TASK PROMPT —
Please transcribe exactly the lines from the line holding "Task: Click the blue Windböen legend square" through the end of the data below, and skip any pictures.
───── DATA TO PROCESS ─────
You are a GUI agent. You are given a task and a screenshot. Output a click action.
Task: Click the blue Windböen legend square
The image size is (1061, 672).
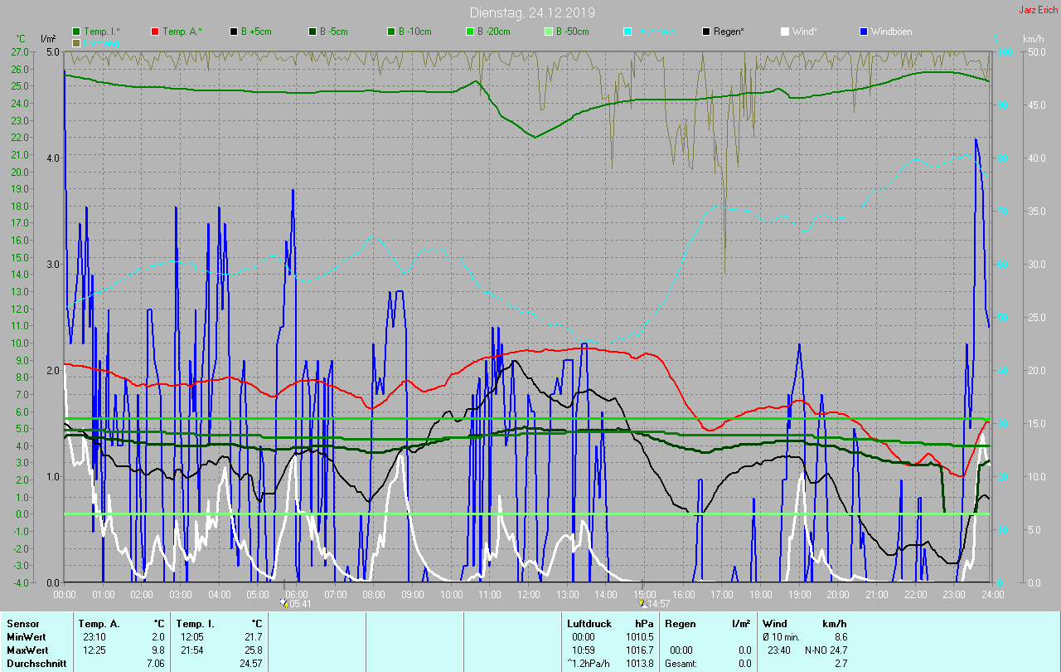(x=864, y=32)
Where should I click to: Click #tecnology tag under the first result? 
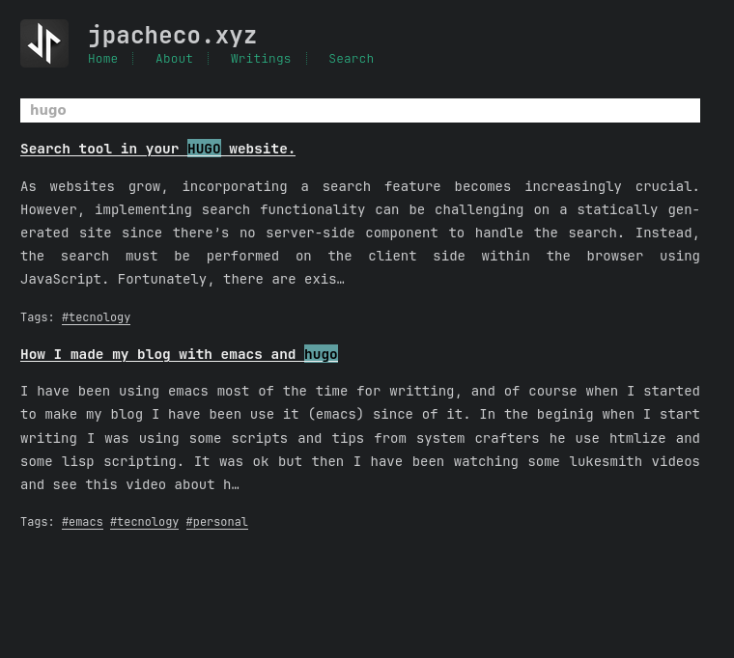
─────
RESPONSE AREA —
Task: Click the blue Windböen legend square
The image size is (1061, 672).
(x=864, y=32)
Where should I click to: Click #tecnology tag under the first result? 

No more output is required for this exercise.